Looking to power remote locations at sea, China is moving towards building a series of seaborne nuclear power plants: either floating or submersible.
The primary motivation for this appears to be supplying power to the large amount of equipment and infrastructure that China has built on the new manmade island chain in the South China Sea.
Executive Liu Zhengguo of the China Shipbuilding Industry Corporation, was quoted in the state-run Global Times:
“Normally we have to burn oil or coal for power.
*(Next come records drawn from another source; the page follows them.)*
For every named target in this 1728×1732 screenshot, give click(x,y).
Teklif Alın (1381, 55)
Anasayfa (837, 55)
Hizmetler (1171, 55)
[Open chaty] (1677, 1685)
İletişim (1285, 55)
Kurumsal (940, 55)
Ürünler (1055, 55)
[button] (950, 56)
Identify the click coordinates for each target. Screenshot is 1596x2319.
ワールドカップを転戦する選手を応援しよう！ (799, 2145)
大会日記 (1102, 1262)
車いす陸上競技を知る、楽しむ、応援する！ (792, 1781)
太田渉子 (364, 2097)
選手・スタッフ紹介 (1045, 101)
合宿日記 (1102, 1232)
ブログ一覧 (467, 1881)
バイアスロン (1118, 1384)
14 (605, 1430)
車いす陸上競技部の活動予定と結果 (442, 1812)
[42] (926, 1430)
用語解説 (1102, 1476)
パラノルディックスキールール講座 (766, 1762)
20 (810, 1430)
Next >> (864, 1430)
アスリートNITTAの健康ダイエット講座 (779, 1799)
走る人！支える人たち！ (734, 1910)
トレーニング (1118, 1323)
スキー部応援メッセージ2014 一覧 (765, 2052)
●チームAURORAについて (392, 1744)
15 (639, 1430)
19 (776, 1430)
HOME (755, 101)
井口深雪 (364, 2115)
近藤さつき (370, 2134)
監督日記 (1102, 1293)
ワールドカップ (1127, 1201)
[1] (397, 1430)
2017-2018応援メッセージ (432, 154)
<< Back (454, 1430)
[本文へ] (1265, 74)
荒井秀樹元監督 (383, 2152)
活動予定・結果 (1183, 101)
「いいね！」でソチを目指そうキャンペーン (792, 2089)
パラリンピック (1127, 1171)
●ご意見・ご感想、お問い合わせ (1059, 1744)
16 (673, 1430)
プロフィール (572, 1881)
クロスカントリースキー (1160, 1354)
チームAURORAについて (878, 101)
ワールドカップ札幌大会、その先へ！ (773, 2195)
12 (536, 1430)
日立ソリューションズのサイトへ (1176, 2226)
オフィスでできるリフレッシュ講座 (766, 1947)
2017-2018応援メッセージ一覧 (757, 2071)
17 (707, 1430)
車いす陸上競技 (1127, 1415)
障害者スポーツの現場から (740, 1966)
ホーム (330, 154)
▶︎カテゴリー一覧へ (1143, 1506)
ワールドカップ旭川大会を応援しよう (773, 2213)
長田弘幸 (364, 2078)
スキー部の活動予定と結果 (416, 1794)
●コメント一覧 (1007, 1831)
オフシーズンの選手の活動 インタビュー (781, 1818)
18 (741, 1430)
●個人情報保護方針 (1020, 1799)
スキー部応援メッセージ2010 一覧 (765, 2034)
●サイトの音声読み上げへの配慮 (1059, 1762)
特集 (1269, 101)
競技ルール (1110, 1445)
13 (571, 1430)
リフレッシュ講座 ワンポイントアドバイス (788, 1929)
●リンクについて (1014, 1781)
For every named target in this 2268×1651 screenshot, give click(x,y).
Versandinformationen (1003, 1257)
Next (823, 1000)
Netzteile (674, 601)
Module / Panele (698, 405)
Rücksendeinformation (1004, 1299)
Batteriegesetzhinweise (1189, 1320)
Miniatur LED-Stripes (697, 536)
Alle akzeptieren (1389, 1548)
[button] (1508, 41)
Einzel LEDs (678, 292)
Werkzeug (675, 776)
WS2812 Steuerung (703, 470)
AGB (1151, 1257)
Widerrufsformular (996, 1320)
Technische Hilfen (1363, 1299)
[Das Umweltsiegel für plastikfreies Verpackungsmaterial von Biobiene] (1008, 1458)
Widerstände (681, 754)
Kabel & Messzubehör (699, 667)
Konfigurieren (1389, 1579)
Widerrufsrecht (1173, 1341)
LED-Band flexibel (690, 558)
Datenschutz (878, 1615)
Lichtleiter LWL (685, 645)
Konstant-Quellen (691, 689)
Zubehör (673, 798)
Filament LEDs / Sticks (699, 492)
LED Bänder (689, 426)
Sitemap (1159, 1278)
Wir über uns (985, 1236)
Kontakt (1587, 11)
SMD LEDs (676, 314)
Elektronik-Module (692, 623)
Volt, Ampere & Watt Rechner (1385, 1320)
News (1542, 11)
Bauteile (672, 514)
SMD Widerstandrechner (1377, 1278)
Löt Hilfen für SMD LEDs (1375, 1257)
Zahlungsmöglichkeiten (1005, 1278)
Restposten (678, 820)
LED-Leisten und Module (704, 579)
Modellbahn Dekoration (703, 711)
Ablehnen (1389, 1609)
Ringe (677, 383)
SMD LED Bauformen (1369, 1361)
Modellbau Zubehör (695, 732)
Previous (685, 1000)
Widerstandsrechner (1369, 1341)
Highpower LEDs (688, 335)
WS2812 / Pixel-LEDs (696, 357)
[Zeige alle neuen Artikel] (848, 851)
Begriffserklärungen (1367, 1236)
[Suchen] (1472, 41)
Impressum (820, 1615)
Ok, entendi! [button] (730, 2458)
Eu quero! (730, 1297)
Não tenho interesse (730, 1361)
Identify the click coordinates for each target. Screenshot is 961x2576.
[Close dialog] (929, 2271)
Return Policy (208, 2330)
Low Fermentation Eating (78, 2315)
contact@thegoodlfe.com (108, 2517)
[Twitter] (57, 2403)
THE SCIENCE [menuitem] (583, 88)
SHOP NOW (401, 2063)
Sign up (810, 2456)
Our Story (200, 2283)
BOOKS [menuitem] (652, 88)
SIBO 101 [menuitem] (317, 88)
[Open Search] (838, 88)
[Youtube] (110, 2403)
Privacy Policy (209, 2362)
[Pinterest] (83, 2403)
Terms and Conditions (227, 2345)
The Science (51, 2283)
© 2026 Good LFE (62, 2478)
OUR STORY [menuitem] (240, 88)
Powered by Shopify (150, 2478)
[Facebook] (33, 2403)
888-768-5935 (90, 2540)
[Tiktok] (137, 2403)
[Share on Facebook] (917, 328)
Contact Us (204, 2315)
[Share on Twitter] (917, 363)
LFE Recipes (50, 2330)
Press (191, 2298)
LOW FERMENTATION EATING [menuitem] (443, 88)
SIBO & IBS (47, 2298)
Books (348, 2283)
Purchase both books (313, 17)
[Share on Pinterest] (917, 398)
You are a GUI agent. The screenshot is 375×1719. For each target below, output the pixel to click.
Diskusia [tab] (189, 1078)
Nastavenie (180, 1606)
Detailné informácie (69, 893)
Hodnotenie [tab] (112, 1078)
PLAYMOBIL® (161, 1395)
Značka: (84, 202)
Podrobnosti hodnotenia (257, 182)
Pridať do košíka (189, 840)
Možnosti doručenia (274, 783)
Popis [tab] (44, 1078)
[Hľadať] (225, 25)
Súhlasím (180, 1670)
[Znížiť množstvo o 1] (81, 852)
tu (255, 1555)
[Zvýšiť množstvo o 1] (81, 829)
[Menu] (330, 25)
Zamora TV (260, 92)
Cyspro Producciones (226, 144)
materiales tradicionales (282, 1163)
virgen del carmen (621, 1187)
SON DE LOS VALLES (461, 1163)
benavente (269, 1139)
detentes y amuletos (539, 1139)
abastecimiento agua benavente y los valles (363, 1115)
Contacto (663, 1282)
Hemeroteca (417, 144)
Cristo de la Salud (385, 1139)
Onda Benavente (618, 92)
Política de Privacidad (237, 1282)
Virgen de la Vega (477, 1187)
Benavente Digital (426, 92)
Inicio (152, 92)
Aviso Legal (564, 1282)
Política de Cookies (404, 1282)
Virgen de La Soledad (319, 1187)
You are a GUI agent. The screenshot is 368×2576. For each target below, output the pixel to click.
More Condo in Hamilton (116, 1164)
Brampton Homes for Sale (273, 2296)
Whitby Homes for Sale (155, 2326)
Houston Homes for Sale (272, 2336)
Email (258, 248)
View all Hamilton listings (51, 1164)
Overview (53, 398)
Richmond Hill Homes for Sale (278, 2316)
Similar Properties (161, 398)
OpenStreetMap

Given the long distance between the Nansha Islands and the Chinese mainland, and the changing weather and oceanic conditions, transporting fuel could be an issue which is why developing the maritime nuclear power platform is of great significance”.
Zhengguo has also said that the platforms would be built with “mature technology”, and that the National Nuclear Safety Administration is working on the needed nuclear security regulations, with particular emphasis on the survivability and safety in the face of natural accidents and disasters.
Estimates from eworldship.com has put the number of platforms to be built at 20, but this has not been confirmed by the CSIC.
Construction is set to finish in 2018, and the initial ship will serve as a functional demonstration of the capabilities of the platform. With a strong demand in the region for reliable power, it seems likely the project will likely go ahead, despite safety concerns elaborated upon by the NYT.
There is no word as of yet whether the government will allow the public to vote on a name for the vessels, or what the Chinese equivalent of Boaty McBoatface might be.